In Czechia, the central bank kept the policy rate unchanged at 3.5%, in line with expectations, while signalling that there may be scope for further easing should core and services inflation show clearer signs of moderating. Headline CPI remained contained at 1.6% year-on-year, meeting expectations. Meanwhile, the industrial sector continued to experience a cyclical upswing, correlated to the increase in German fiscal spending, with industrial production accelerating to 7% year-on-year. In contrast, retail sales softened to 1.8%, undershooting expectations, while the trade balance was slightly better than expected.
The National Bank of Romania maintained a cautious tone amid persistent inflation pressures, as it left the policy rate unchanged at 6.5%, in line with expectations.
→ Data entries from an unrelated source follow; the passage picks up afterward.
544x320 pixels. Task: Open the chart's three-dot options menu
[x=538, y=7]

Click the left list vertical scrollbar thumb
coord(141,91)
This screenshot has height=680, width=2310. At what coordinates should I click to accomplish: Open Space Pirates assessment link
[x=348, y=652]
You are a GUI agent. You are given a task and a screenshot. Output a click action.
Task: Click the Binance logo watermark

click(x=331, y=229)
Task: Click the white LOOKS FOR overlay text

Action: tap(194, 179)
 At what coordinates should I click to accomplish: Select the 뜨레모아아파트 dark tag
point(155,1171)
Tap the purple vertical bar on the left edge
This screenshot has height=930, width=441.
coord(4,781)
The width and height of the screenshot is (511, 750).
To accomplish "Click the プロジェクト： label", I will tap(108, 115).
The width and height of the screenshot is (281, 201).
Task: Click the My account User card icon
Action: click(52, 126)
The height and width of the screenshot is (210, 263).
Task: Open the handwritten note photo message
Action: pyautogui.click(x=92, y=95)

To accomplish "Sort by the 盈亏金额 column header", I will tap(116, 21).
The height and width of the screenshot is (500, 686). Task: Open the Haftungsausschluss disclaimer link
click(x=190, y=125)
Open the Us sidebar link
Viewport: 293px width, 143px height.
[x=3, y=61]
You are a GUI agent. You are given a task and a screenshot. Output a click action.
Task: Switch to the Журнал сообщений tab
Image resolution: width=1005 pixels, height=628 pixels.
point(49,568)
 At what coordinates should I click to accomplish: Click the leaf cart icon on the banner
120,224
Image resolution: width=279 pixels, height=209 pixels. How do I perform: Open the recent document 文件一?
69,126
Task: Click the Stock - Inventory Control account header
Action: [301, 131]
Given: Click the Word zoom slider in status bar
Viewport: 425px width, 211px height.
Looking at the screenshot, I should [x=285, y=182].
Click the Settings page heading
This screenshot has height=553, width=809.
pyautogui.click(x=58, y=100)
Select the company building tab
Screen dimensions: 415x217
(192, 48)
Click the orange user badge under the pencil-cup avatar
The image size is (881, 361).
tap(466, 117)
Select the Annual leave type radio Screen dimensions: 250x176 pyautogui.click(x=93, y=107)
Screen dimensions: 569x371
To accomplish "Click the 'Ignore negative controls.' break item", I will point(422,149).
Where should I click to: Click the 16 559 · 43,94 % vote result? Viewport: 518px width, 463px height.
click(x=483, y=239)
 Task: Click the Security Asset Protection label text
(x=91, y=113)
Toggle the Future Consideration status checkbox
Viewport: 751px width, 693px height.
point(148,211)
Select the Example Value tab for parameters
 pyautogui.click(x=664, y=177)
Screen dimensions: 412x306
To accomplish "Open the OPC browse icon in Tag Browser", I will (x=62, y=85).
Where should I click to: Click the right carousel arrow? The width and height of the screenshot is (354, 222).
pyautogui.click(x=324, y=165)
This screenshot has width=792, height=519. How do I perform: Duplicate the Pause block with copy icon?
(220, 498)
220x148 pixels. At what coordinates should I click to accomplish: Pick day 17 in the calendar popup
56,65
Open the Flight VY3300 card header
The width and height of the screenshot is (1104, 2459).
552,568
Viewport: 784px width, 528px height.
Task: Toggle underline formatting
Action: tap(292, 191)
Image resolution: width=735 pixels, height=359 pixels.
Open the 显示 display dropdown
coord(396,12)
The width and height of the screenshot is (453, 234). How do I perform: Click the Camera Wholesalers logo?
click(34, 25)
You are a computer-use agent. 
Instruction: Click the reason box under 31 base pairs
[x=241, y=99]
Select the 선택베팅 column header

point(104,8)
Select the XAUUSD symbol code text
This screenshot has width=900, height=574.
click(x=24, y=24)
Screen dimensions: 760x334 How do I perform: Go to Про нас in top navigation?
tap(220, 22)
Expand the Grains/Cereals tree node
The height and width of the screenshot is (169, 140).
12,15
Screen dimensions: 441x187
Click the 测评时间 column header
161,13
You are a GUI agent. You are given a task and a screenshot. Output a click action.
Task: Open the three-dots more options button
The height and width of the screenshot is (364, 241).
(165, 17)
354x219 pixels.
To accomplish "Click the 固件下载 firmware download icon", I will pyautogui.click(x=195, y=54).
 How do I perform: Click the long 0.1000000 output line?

Headline CPI was higher than expected at 9.6% year-on-year, prompting the central bank to revise its inflation forecast for 2026 slightly higher to 3.9%. Local rates rallied following the Constitutional Court’s approval of key pension reforms, a politically significant victory for the Prime Minister and a constructive signal for fiscal consolidation. Nevertheless, economic data remained weak across both industry and consumer sectors, reflecting the impact of fiscal tightening. While the current account deficit has begun to narrow, it remains relatively wide. Positively, Fitch affirmed Romania’s sovereign rating while maintaining a negative outlook, thereby avoiding a downgrade.
Poland’s central bank kept its policy rate unchanged at 4%, in line with expectations, citing the need for greater clarity on the inflation outlook. Later in the month, the CPI print was higher than expected, although the strength was driven primarily by headline components rather than underlying core pressures. Consequently, the Monetary Policy Council struck a more dovish tone, signalling potential scope for rate cuts ahead. This shift in guidance supported local bond market performance. Economic activity data was mixed: construction and industrial production were weak, partly reflecting the unusually cold weather in January, while retail sales surprised positively, rising 4.4% year-on-year.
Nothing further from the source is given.